Mais commençons par le commencement : pour Pierre Moscovici, premier président de l’institution, les choses sont claires. « Nous sommes tous attachés à la place particulière qu’occupe l’hôpital public dans notre pays, nous devons la préserver, et pour cela, le préalable, c’est que les fonds soient efficacement utilisés », a-t-il affirmé lors de la conférence de presse organisée pour dévoiler le contenu des trois rapports. Or, le tableau dressé par le haut fonctionnaire est particulièrement inquiétant. Ce qui le préoccupe n’est pas les services d’urgences qui ont eu des difficultés à rester ouverts cet été ou la pénurie infirmière qui sévit sur tout le territoire depuis plusieurs années, mais ce qu’il a appelé un « contexte de pertes financières sans précédent pour les hôpitaux : 1,3 milliards d’euros en 2022 ». Une situation qui n’est selon lui « pas tenable », et qui « appelle des réponses structurelles pour la garantie des soins et l’équilibre des comptes ».

Stop au saupoudrage

Dans son premier rapport sur la situation financière des hôpitaux, la Cour reconnaît cependant volontiers que le gouvernement a bien réagi à la crise sanitaire « en déployant des dispositifs exceptionnels de soutien financier », a expliqué le premier président lors de la conférence de presse. Mais ce soutien temporaire n’a pas permis, selon l’institution, de résoudre les problèmes structurels dont souffrent les hôpitaux. « La situation financière des hôpitaux apparaît toujours structurellement dégradée, les dispositifs ad hoc de financement mis en place durant l’épidémie de covid 19 n’ayant permis de la stabiliser que provisoirement », peut-on lire dans le rapport consacré à ce sujet.

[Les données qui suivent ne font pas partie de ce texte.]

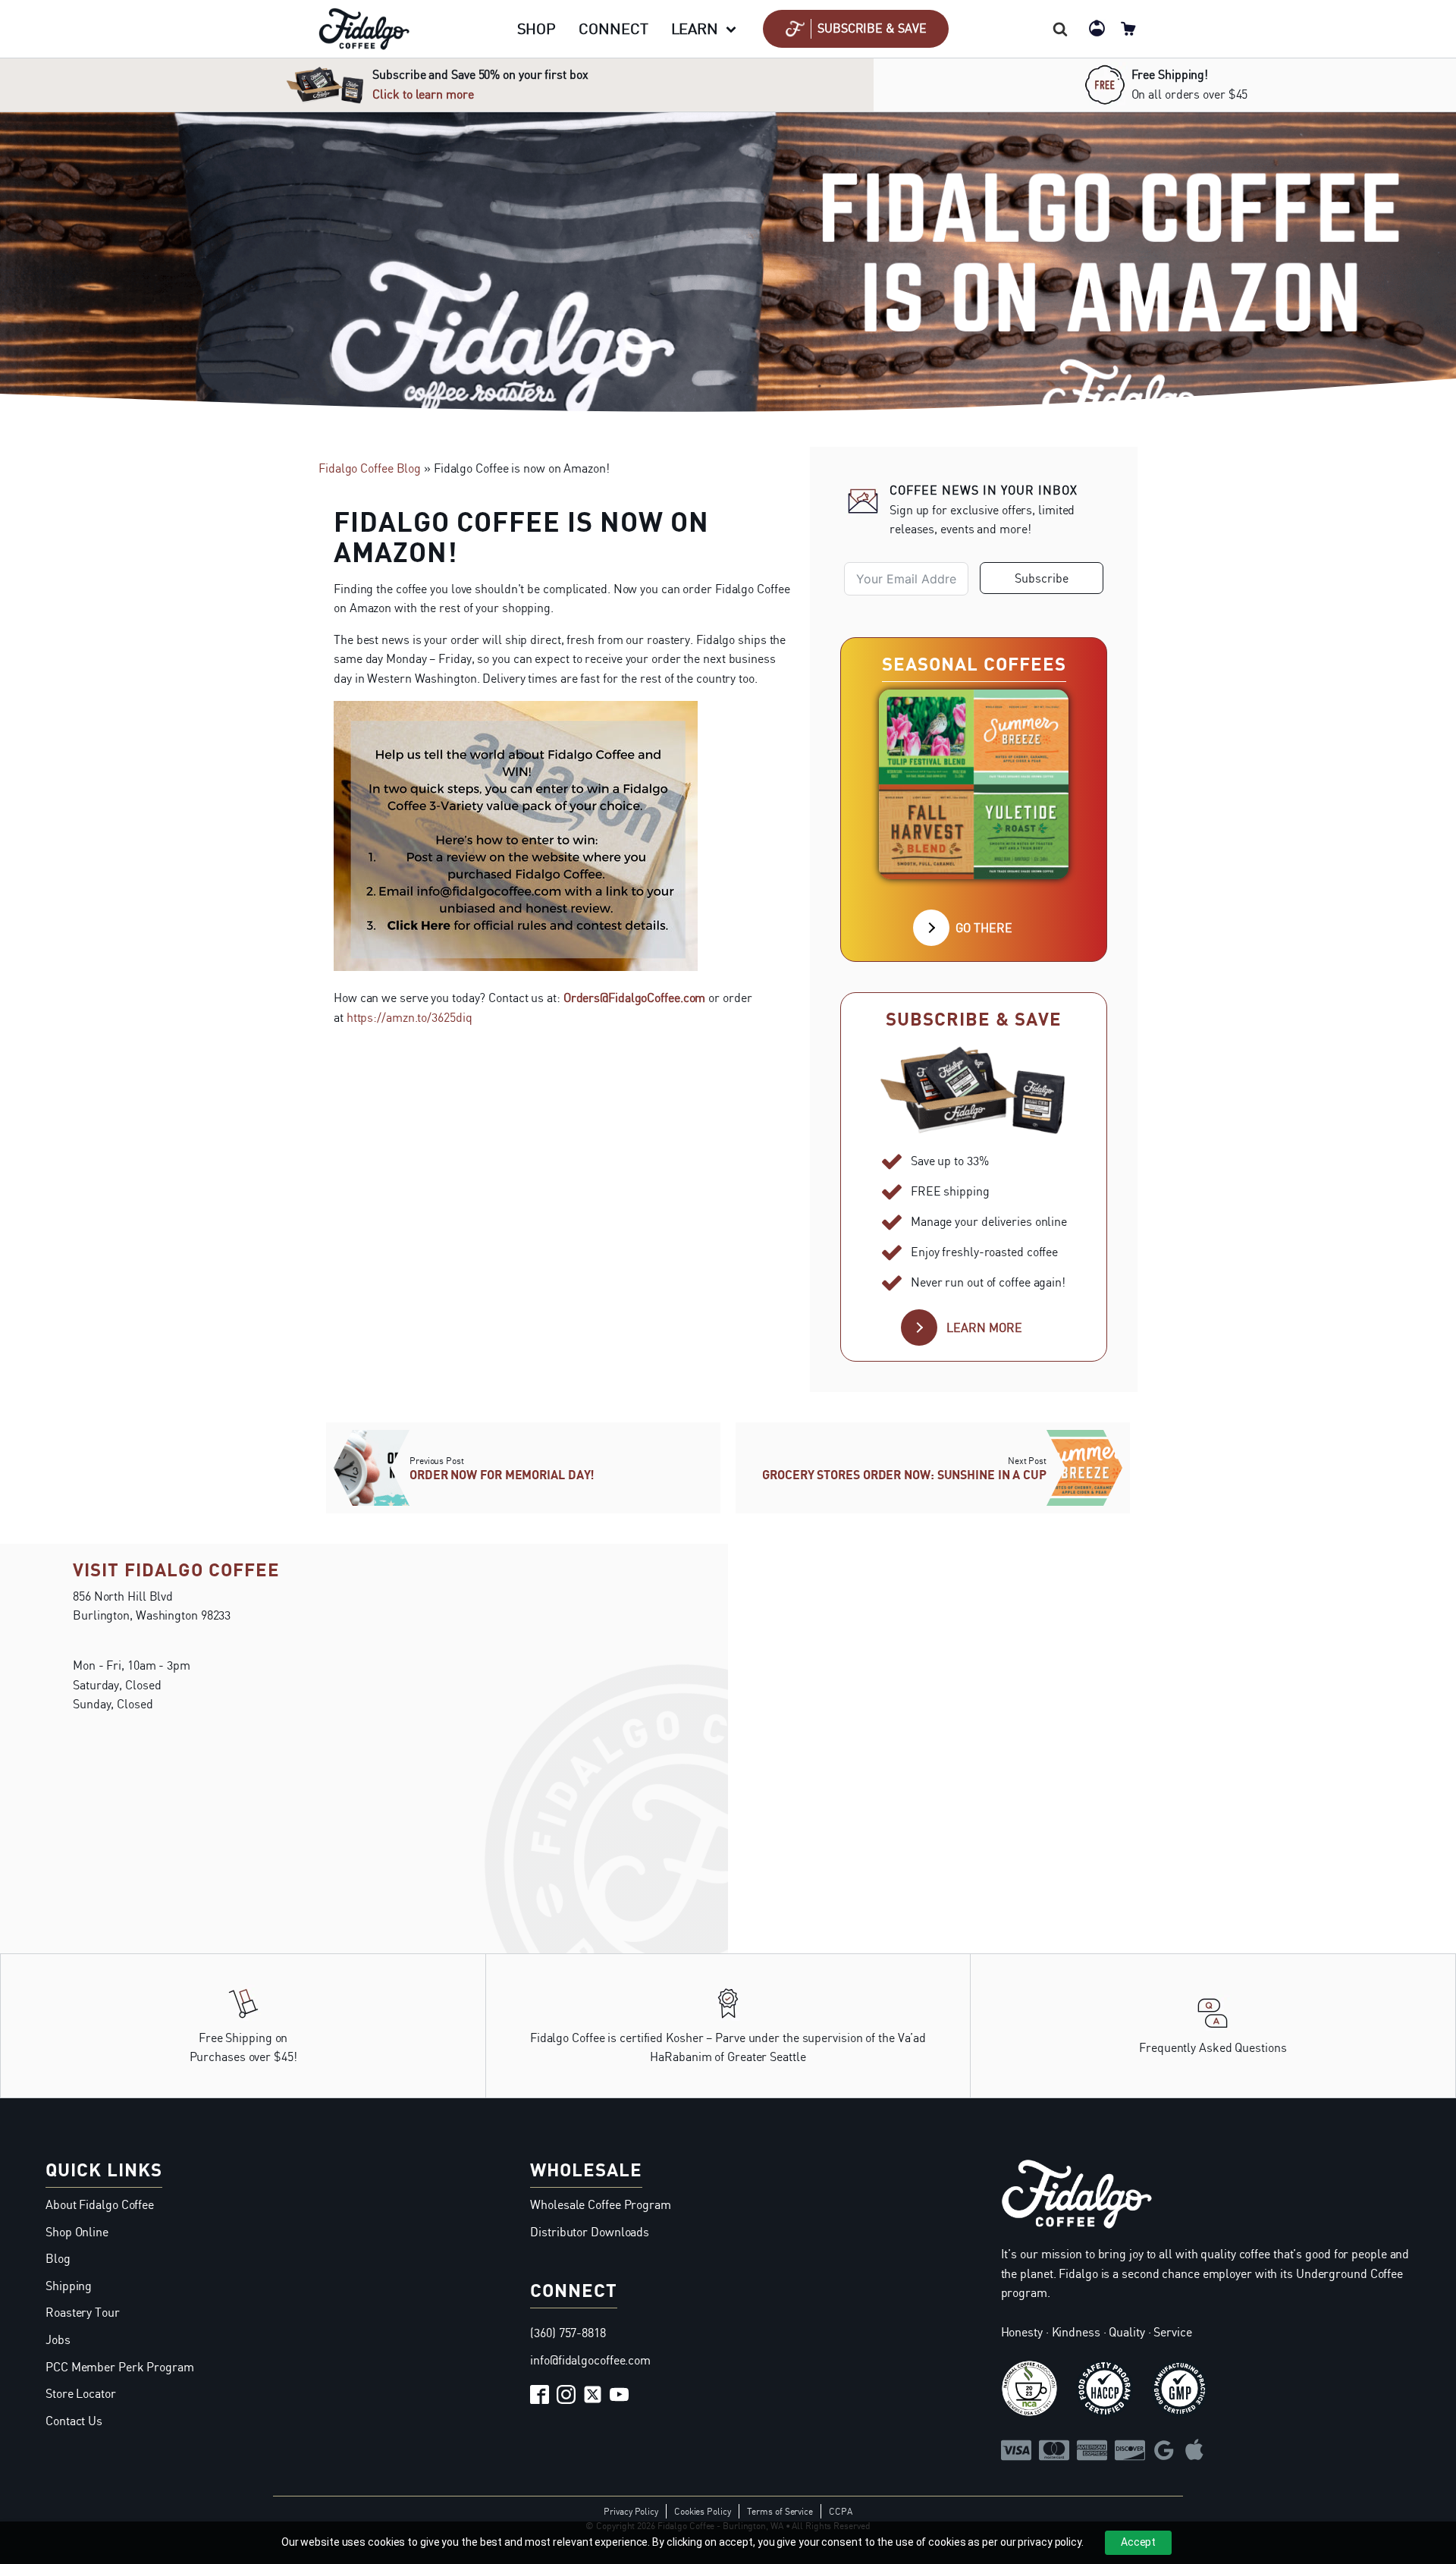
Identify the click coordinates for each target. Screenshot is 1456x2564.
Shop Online (77, 2231)
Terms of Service (780, 2511)
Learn (695, 28)
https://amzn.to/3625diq (409, 1017)
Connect (613, 28)
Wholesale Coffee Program (600, 2204)
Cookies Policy (702, 2511)
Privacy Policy (631, 2511)
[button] (856, 29)
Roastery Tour (83, 2312)
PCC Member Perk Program (120, 2366)
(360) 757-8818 (568, 2332)
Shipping (69, 2285)
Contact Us (74, 2420)
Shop (537, 28)
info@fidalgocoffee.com (590, 2360)
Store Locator (81, 2393)
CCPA (840, 2511)
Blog (58, 2258)
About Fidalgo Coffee (100, 2204)
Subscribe (1041, 578)
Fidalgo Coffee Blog (369, 468)
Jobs (58, 2339)
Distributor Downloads (589, 2231)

Plus précisément, la Cour « regrette le manque de pilotage et de contrôle » des dispositifs de soutien aux établissements, a détaillé Pierre Moscovici, déplorant notamment qu’il ait été choisi « de saupoudrer les aides au plus grand nombre plutôt que de les concentrer ». Le rapport de la Cour pointe par ailleurs un certain laxisme, mettant notamment en lumière « des carences de pilotage et de contrôle de la gestion des concours exceptionnels aux établissements de santé durant la crise sanitaire, malgré les enjeux financiers ». Il met également l’accent sur la fâcheuse tendance de certains dispositifs provisoires à s’inscrire dans la durée. « La garantie de financement – qui s’est traduite par le versement d’aides financières destinées à compenser la baisse des recettes d’activité – a contribué à couvrir les charges fixes des hôpitaux, reconnaît le rapport. Le dispositif de sortie de la garantie de financement n’a cependant toujours pas été déterminé, plus d’un an après la fin de la crise sanitaire»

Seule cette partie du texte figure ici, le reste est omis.